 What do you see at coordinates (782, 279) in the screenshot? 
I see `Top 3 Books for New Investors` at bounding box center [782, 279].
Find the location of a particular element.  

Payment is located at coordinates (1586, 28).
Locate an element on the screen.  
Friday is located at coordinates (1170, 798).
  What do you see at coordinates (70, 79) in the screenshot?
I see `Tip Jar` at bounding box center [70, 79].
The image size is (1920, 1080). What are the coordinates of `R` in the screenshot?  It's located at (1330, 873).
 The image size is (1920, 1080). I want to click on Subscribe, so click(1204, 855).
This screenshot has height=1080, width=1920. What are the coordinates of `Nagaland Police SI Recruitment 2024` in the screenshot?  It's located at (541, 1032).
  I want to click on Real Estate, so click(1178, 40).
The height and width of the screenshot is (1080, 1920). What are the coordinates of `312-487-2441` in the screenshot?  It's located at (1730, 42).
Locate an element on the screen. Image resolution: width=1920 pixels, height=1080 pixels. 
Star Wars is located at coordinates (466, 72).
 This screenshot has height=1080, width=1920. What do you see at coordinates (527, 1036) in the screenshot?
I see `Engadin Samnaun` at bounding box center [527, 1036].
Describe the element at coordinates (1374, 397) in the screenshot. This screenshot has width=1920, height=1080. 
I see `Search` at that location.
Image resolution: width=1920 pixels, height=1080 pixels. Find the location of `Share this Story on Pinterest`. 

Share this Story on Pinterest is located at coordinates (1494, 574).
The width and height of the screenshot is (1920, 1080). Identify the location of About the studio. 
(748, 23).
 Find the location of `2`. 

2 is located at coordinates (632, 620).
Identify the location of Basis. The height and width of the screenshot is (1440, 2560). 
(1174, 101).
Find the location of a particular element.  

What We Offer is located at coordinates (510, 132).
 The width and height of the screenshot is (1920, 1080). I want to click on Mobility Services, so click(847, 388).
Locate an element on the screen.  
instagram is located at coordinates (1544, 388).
------------------------------
**Task statement**
Render the listing above as a JSON list of strings, one string per line with blank lines omitted, starting at the line containing "Describe the element" and ending with the line containing "(1174, 101).", both included.

**Exercise solution**
[
  "Describe the element at coordinates (1374, 397) in the screenshot. This screenshot has width=1920, height=1080. ",
  "I see `Search` at that location.",
  "Image resolution: width=1920 pixels, height=1080 pixels. Find the location of `Share this Story on Pinterest`. ",
  "Share this Story on Pinterest is located at coordinates (1494, 574).",
  "The width and height of the screenshot is (1920, 1080). Identify the location of About the studio. ",
  "(748, 23).",
  " Find the location of `2`. ",
  "2 is located at coordinates (632, 620).",
  "Identify the location of Basis. The height and width of the screenshot is (1440, 2560). ",
  "(1174, 101)."
]